From a developer perspective many of these inconsistencies are rooting from inconsistent access patterns - operating system (ABI?), applications (ICP?), remote (TCP, HTTP, LDAP, FTP, ...?). All of these are "execution" or "information" but have to be programmed against differently.

On Notes:

1. If you copy some text

2. Select other text

3. Paste the text you copied to replace the selected text

Notes will crash. This has been known for years.

Also if you turn off all suggestions in Spotlight on iOS and just use it as an app launcher, it will still take seconds for Spotlight to show you the results. For something that's supposed to be an indexed look up.

  • I keep annual journals in Notes and I’ve noticed (on iOS) that the keyboard becomes increasingly laggy as the year drags on / as the note length increases. I can only assume they are synchronously flushing the file to disk on the main thread during the keyboard callback handler.

    I don’t mean to be rude, but that’s how an iOS intern would implement it.

    • > I don’t mean to be rude, but that’s how an iOS intern would implement it.

      A bad one maybe

  • Select/Copy/Paste has been bad from the start on iOS, another I can’t get over is how the backspace behavior has the absolute worst timings for jumping to words and paragraphs.
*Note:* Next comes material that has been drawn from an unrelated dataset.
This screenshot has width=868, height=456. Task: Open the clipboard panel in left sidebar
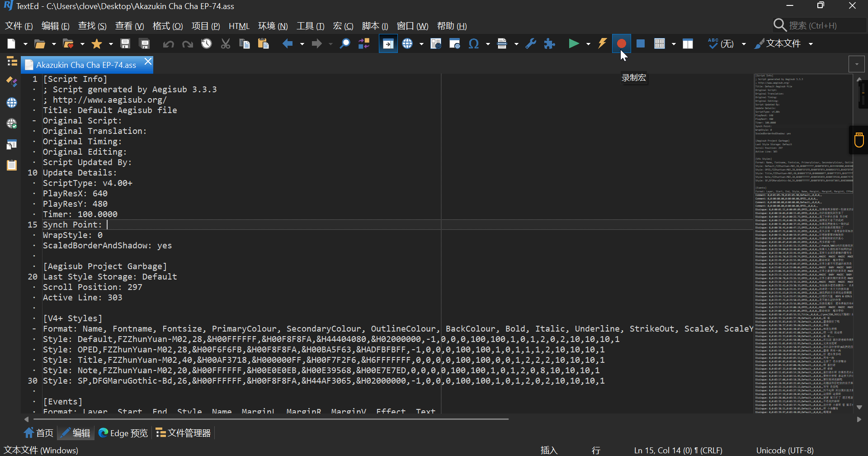pos(12,165)
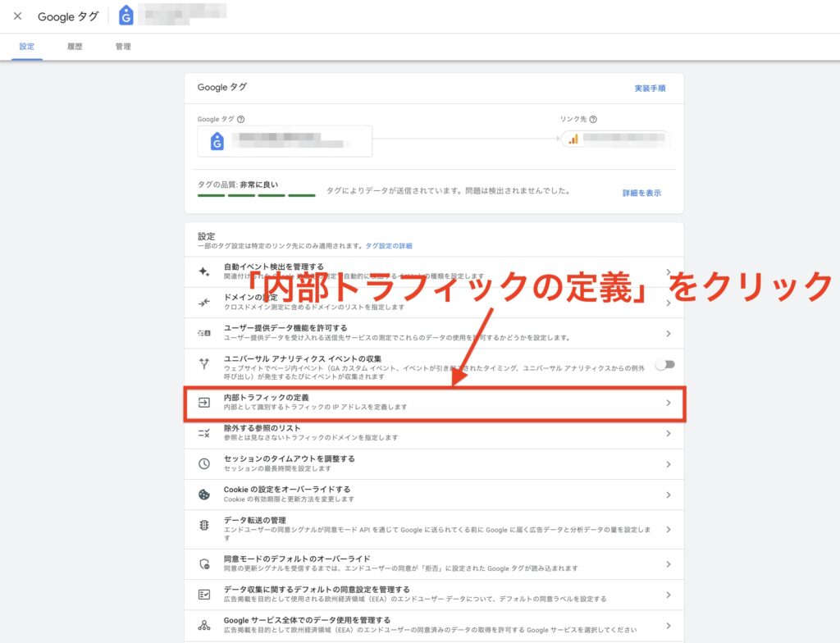Click the traffic light icon for データ転送の管理
This screenshot has height=643, width=840.
click(x=204, y=525)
    • >I can’t get over is how the backspace behavior has the absolute worst timings for jumping to words and paragraphs.
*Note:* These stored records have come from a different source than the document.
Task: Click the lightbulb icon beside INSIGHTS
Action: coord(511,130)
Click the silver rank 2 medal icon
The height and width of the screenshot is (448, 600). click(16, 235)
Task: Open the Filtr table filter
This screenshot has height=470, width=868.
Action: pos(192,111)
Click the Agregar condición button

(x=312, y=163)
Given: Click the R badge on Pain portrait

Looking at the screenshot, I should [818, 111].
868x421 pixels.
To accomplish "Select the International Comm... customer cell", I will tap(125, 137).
      I wish they implemented backspace like they do with fine scrubbing on seekbars. i.e. you could move your finger up & down while holding the backspace key to select the granularity of deletion between letters, words and paragraphs.

    • Never used an iPhone, but TBF these functionalities are equally hard on Android phones I used (but I never used any "higher end" phones such as Pixel). I came to the conclusion that human fingers are not exactly the best tools for them.
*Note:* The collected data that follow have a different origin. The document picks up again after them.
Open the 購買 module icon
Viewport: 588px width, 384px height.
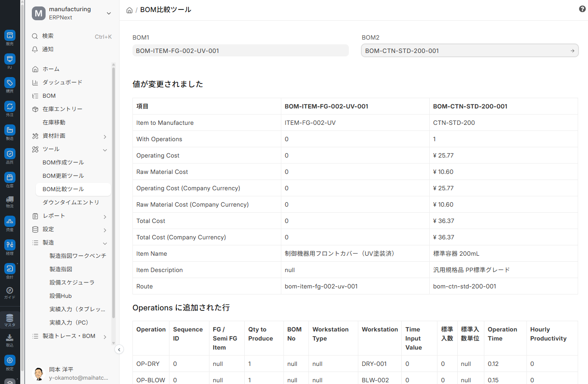coord(9,85)
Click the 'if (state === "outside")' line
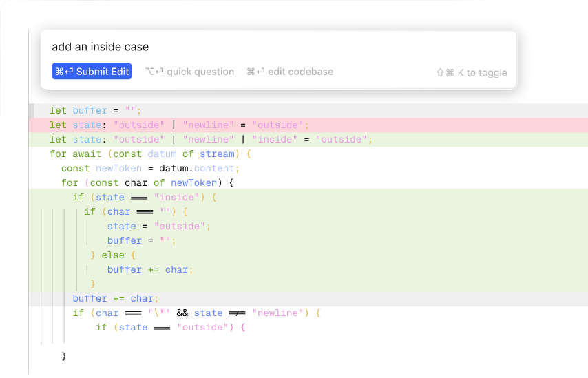The height and width of the screenshot is (378, 588). tap(170, 327)
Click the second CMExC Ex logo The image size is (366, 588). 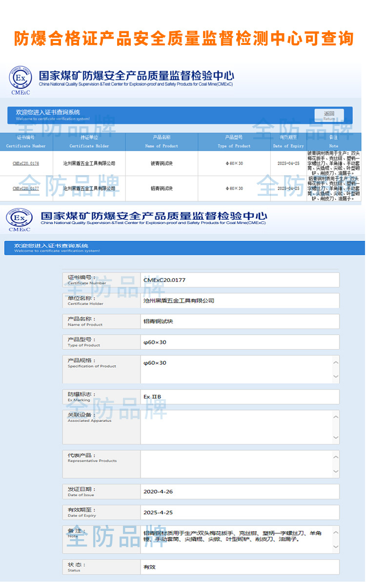pyautogui.click(x=20, y=219)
      Not sure about iOS, but Android has sort of magnifier when users start to select so they can clearly see what characters they are selecting. It definitely helps. However, what I should want is some sort of arrow keys that I can press to select characters instead of relying on my fingers.

    • And the auto complete on proper nouns. I'm typing someone's name and it'll often get corrected and will take more than one attempt for what you actually intended to stick.

      No, Ellie isn't a typo and I didn't actually mean Emma.

      1 reply →

  • I wonder why they don't bother fixing it. Clearly it hasnt hurt their bottom line much, but you'd think they'd sell more phones if they were still the kings of "it just works" (and they aren't).

  • On Mail:

    Cannot get notifications for new mail on iOS.

    On Languages:

    Cannot swipe-to-type and dictate in less spoken languages even though this has been possible on Android for over a decade.

  • Notes on my laptop would take minutes to load, it was only fixed in the latest macOS release, after more than a year.

Current head of Apple hardware is in the line of CEO succession. If he becomes CEO at some point in the future, could he have a positive influence on software culture within Apple?

  • In my experience, hardware people in the top decision making roles are the cause of degradation of software quality, not the solution. They often don't understand the nature of software and software product management.

    • Depends on the person. The CEO position is about setting a vision and hiring the right people to execute.

Same feeling about Mac OS. What am I going to do? Move to Windows? I suppose I could install Gentoo or read the entire Arch wiki. However, I am no longer an unemployed 23-year-old. Don't have the time or care to bother with recreational sysadminning.

There are also a bunch little of usability bugs related to selecting, copying and pasting text. The auto-complete has become more adversarial then helpful. There are bugs related to search in pdf documents in safari. There are (or at least were until recently) bugs when searching for settings in the settings app.

Can't think of any more at the top of my head ... it feels a lot like Windows, where there are a bunch of eternal bugs one just sort of knows and works around, even though it's a kind of shitty and occasionally very frustrating experience.